A medical doctor, for sure-and Beloit was a medical doctor, though, unfortunately, she was also female, and the voice wasn't female. And almost any of the professionals at St. John's would know, because the state DNA bank made a big deal out of getting samples from all convicted sex criminals. Besides, after the rash of crime-scene investigator shows on TV, half the TV watchers in the country knew about DNA. Hell, even George Bush would probably know about it.
So that went nowhere.
The killer used, or tried to use, Ruffe Ignace to point them in the wrong direction. Serial killers occasionally talked to the press or the cops, so that was nothing new, but usually they were looking for glory or turning themselves in. This guy pretended to be looking for glory, but he was actually trying to use Ignace in a manipulative way; or maybe he was doing both, but the manipulation was certainly there.
Lucas thought about the meth lab. Could the killer have met Charlie Pope there? It was one nexus of criminals… but he didn't really need that. He had a nexus of criminals in the security hospital, all that he required. The hospital was part of it…
And then the real nut of the thing.
How had the Big Three learned of Peterson?
If he could crack that…
But then, how'd they known of Rice and Larson?
BACK AT THE HOUSE, he read the personnel files with the tapes running behind them, at about four times actual. The staff members came and left in a herky-jerky speeded-up way reminiscent of old silent films; every once in a while, he would slow the tapes down to watch the action. The only people to actually go into a cell were Beloit and another doctor named Rosen, and they were always escorted by two orderlies, and they never went into the cells of the Big Three, only into the cell of the fourth man, who was being disciplined for attacking another patient. They went in, gave him an insulin shot, and left. Routine.
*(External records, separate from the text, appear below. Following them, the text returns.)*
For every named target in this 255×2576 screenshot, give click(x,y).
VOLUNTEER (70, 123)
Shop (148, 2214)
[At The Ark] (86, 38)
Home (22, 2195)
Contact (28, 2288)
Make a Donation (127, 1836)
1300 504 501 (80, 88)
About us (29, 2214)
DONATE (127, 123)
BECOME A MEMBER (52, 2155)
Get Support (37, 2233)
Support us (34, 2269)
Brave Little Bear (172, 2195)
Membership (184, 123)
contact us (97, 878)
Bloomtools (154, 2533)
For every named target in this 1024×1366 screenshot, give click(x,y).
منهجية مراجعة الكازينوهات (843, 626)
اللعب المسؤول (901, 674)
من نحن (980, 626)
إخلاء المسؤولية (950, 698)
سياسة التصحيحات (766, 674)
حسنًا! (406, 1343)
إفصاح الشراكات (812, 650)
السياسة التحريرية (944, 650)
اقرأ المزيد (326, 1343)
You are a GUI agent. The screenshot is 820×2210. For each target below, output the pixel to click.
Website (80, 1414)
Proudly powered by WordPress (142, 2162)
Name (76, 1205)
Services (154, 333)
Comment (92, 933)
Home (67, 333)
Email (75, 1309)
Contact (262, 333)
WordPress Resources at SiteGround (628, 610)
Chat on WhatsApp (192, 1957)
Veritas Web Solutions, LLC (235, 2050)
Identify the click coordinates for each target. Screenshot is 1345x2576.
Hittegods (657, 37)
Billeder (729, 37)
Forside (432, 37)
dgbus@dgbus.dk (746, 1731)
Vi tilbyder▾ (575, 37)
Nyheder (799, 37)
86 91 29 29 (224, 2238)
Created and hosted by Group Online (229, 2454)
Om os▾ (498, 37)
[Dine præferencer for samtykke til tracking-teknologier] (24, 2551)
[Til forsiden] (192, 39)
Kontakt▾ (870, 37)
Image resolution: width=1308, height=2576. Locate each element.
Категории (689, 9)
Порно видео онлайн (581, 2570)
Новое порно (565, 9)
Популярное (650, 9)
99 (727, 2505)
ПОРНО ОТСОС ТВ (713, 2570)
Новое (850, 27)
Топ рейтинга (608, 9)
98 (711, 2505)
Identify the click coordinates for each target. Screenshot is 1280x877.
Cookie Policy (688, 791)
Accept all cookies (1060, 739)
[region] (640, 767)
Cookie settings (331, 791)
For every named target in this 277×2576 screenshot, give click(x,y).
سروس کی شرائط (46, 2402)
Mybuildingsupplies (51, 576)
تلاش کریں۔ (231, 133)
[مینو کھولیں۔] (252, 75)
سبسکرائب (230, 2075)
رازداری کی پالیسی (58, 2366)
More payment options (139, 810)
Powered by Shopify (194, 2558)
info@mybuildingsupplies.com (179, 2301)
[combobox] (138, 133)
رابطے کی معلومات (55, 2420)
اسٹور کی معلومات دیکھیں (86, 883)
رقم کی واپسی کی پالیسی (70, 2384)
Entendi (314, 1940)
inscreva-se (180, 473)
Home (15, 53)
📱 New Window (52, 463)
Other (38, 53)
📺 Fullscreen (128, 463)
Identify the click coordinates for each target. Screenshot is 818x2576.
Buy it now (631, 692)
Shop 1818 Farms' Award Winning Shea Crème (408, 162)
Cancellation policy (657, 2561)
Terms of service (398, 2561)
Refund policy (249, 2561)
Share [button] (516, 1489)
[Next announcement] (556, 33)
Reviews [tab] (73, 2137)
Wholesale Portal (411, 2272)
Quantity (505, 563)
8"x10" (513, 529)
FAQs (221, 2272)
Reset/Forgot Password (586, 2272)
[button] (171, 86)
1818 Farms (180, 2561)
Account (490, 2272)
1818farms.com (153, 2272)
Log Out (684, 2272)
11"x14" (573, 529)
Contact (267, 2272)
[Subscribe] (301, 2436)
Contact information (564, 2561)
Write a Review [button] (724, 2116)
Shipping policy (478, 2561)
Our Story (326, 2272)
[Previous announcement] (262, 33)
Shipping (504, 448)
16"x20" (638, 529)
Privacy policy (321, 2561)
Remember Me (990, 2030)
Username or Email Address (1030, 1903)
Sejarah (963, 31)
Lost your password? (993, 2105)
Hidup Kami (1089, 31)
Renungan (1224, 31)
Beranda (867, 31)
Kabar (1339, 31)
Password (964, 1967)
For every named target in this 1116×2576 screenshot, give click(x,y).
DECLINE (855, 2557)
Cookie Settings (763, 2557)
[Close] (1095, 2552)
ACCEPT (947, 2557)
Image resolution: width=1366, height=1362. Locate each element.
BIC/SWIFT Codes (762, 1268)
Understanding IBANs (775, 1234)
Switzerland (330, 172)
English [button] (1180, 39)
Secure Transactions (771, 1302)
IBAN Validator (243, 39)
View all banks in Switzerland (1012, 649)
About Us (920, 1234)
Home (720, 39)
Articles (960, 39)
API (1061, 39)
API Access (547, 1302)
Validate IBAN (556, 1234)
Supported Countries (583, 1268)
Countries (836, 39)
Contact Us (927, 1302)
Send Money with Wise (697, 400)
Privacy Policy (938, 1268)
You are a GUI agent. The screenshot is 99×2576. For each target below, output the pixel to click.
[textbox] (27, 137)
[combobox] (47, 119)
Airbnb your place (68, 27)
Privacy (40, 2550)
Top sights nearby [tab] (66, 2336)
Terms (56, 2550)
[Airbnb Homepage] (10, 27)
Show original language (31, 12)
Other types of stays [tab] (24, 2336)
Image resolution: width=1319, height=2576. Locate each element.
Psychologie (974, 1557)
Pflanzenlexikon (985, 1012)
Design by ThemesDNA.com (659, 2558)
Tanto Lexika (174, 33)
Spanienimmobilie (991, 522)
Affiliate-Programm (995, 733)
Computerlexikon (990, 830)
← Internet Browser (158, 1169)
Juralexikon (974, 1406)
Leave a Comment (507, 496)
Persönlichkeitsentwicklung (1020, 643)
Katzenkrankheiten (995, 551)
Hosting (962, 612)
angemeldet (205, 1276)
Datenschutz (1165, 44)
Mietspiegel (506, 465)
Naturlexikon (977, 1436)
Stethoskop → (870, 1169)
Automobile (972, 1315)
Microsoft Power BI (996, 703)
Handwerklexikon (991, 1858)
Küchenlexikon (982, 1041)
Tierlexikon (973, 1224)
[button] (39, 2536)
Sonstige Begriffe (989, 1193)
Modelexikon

O'Donnell and Sennet actually helped deliver food, keying back the security panels, chatting with the Big Three as their meals were delivered. Chase went from slow to manic to crazed to cooler to slow and finally to catatonic as he watched. O'Donnell moved in a way that blocked the hall camera from the food tray. Lucas picked it up on the second delivery. He made a note.
Sennet did nothing but chat, and sometimes not even that, standing beside the meal-delivery man as the food went into the cell. He would occasionally make a note on a clipboard.
Grant went only once, with Hart. He carried a notebook but never opened it; peeled off a good-looking sport coat, rolled up his sleeves, talked with Biggie; walked down toward the camera, following Hart to Chase's cell, chatted with him for a moment; said nothing to Chase, only watched as the other man wandered helplessly around his cell.
When they closed the window to Chase's cell, Grant said to Hart, "His personality is coming apart. We've got to get him out of here."
"I don't think they'll let us do that, not until they catch Mr. Torture Guy."
Hart actually leaned against the security glass with one hand. Lucas ran the tape back: Hart had done that several times, at the different cells. Could he have written something on the palm of his hand? That seemed far-fetched; but Lucas made a note.
He didn't find much in the personnel files: he'd give them to the co-ordination center in the morning, have them run them.
That night, trying to sleep, he kept coming back to the tapes. Something went into the cells, right under his eyes. How had they done it?